CONSIGNES:
**A.** Répondez aux questions suivantes d'après le texte sur Villa royale.
(i) Par quoi certains romans vous séduisent-ils, selon la première phrase ?
(ii) Chez quel éditeur Villa royale a-t-il paru ?
(iii) En quoi les romans qui peignent des fresques historiques vous muent-ils ?
**B.** Recopiez fidèlement un passage du texte sur Villa royale : commencez aux mots « Il y a des romans qui vous passionnent » et arrêtez-vous après « à chaque page. ».

═════ TEXTE PROPOSÉ

Il y a des romans qui vous passionnent par l’intrigue qu’ils nouent et dénouent à leur gré, qui vous séduisent par la surprise qu’ils vous ménagent à chaque page.
Il y a d’autres romans qui vous hantent par les particularités de leur langue, qui s’insinuent dans vos oreilles, qui imposent à votre cœur un autre rythme, une scansion inconnue.
Il y a des romans qui vous ouvrent de nouvelles visions, qui peignent des fresques historiques, qui vous muent en explorateurs d’autres espaces et d’autres temps.
Il y a des romans, encore d’autres, qui vous font accéder au secret des mondes intérieurs, qui vous dévoilent ce que l’être humain a de plus intime.
Et puis il y a des romans, comme celui dont je vais vous parler ici, qui se caractérisent d’abord par le fait qu’ils vous plongent dans une atmosphère particulière. Cette atmosphère, ils la créent, elle ne leur préexiste pas ; et pourtant, une fois qu’elle est là, c’est comme si elle avait toujours existé, elle a un air de famille, elle nous rappelle des choses, des livres mais aussi des souvenirs vécus, elle réveille en nous comme un écho.
Avec Villa royale, son premier roman publié en début d’année chez Gallimard, Emmanuelle Fournier-Lorentz a su créer un ton et une atmosphère bien à elle. Une atmosphère qui, si elle fait écho à toute une série d’autres œuvres – je vais y revenir – réussit en même temps à nous impressionner par sa justesse, par sa profondeur, par sa cohérence aussi.

══════════
═════ DONNÉES FOURNIES

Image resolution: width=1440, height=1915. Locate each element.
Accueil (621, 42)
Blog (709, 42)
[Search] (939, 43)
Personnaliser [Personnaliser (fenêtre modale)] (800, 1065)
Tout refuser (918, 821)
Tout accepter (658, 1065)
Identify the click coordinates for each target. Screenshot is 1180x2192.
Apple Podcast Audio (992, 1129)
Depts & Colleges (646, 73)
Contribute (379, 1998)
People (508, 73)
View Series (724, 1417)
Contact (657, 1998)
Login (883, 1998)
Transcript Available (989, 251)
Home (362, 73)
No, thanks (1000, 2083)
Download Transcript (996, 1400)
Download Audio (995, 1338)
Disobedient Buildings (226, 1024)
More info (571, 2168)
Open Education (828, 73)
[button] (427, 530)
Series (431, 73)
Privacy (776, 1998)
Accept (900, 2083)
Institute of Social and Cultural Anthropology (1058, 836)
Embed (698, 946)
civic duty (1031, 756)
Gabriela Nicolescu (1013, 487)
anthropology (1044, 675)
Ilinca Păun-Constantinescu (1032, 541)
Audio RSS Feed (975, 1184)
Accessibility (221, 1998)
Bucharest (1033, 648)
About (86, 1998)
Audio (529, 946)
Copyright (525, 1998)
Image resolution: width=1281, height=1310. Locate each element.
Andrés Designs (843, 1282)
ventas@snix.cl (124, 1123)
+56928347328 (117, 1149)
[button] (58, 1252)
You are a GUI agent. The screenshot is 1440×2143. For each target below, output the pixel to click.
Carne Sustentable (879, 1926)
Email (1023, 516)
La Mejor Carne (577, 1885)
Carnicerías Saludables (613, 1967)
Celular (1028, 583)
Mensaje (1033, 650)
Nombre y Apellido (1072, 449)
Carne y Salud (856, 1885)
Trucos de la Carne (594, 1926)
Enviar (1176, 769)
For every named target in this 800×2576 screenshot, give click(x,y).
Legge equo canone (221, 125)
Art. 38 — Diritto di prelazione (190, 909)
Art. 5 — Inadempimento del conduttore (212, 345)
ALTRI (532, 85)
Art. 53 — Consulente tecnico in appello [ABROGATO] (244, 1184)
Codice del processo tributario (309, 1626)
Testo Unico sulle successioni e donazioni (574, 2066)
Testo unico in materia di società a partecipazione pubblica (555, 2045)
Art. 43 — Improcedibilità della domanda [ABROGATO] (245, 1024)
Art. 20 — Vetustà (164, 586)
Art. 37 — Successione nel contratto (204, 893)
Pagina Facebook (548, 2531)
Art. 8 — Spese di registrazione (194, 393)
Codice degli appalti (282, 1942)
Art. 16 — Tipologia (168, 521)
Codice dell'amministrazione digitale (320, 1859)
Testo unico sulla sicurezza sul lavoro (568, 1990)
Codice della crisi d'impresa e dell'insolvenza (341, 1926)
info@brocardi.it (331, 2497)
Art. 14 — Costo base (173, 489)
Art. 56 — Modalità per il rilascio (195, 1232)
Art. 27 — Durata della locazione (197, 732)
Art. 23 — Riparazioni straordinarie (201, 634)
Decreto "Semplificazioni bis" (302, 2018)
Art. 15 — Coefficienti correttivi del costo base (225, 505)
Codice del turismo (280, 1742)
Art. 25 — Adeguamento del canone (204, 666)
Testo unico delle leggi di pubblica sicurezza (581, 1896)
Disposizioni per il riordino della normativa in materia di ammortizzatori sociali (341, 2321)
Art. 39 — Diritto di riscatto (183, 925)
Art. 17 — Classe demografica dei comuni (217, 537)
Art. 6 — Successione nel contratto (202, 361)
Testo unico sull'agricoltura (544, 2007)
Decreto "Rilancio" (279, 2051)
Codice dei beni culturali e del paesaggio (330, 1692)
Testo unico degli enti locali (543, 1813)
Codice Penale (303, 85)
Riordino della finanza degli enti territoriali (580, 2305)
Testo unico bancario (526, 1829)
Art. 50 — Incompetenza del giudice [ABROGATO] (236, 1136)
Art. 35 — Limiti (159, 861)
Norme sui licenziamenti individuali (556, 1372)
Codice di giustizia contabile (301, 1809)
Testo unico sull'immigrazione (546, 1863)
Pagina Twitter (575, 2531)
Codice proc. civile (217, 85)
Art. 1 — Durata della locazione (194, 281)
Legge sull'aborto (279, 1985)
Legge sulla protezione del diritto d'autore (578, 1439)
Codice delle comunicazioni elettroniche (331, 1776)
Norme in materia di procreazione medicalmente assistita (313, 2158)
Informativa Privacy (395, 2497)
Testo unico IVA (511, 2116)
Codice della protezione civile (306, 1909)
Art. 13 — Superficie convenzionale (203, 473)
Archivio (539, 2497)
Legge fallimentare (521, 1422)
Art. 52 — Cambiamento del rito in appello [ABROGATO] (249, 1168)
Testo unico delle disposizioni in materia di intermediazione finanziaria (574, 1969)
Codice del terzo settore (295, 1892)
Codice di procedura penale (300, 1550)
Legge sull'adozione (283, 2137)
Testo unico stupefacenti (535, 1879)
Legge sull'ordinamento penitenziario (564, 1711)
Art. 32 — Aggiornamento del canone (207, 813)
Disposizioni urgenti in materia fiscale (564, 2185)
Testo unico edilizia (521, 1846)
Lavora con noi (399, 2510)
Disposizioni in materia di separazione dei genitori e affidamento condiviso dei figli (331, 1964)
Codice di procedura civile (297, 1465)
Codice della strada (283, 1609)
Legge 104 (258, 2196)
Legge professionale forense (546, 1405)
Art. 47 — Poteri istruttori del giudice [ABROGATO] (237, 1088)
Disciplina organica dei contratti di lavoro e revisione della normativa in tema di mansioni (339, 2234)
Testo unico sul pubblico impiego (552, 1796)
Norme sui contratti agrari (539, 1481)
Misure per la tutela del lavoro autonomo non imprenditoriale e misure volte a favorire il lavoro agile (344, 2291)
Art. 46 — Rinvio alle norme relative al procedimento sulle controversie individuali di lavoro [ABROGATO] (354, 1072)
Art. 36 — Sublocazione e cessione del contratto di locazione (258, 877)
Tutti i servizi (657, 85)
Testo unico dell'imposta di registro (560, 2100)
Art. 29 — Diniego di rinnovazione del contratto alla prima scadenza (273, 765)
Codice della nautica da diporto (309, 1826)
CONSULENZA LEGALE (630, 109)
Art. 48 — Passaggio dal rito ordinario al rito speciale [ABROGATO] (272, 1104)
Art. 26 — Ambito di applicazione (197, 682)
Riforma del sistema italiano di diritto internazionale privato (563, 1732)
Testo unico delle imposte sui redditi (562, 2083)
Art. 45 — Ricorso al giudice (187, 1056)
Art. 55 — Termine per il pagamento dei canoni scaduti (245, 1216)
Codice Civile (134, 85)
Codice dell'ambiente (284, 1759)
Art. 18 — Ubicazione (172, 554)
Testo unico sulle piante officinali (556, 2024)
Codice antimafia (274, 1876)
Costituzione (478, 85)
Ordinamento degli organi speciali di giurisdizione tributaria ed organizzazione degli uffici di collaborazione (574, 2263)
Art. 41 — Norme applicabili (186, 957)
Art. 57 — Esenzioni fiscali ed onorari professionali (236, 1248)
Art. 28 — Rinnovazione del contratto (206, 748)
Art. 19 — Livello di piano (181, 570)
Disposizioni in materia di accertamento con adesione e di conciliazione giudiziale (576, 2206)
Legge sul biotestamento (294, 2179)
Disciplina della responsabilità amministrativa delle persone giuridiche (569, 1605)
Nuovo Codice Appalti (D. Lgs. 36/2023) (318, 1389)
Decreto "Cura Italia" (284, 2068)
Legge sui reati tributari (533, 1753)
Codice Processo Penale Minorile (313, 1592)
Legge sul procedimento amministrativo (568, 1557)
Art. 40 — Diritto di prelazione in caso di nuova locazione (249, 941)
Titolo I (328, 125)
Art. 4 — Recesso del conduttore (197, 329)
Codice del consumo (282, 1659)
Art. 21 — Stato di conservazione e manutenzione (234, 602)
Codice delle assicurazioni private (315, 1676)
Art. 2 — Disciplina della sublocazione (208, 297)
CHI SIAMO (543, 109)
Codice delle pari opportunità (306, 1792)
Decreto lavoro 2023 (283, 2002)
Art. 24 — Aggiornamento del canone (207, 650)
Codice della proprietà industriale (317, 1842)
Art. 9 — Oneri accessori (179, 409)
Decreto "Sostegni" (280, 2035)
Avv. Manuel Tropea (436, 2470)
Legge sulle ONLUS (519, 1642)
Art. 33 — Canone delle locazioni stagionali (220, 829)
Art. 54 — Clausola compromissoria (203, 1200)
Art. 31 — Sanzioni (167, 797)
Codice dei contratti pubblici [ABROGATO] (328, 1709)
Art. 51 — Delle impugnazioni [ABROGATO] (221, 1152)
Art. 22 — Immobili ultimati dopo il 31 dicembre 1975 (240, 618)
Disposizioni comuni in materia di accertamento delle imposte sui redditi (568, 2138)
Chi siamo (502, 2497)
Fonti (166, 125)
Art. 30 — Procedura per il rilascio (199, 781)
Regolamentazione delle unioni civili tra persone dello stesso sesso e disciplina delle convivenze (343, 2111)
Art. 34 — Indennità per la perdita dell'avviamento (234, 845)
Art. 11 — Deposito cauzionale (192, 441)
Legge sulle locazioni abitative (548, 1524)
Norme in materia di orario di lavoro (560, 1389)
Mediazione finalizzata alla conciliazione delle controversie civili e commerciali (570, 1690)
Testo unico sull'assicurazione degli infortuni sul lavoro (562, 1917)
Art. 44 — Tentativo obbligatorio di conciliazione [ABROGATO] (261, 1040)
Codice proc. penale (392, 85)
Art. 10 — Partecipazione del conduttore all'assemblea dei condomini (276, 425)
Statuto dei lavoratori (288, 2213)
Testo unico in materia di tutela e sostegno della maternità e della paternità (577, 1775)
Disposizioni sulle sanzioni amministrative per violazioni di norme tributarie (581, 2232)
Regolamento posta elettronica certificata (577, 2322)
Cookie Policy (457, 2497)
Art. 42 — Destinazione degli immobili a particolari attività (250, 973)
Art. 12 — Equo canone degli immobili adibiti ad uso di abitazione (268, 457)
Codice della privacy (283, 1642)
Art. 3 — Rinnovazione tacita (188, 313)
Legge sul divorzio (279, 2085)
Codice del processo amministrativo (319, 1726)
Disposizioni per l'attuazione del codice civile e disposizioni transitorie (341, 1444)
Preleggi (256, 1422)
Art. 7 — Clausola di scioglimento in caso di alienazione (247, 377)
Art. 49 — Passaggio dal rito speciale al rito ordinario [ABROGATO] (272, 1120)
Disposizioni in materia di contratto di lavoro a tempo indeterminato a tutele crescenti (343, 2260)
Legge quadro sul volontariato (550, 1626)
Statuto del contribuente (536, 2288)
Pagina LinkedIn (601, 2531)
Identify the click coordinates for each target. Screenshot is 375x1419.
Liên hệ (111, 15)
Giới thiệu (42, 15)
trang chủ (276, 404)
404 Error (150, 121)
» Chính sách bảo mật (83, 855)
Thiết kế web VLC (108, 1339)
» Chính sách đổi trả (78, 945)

══════════

CORRIGÉS:
**A.**
(i) Par la surprise qu'ils vous ménagent à chaque page.
(ii) Chez Gallimard.
(iii) En explorateurs d'autres espaces et d'autres temps.

**B.**
Il y a des romans qui vous passionnent par l’intrigue qu’ils nouent et dénouent à leur gré, qui vous séduisent par la surprise qu’ils vous ménagent à chaque page.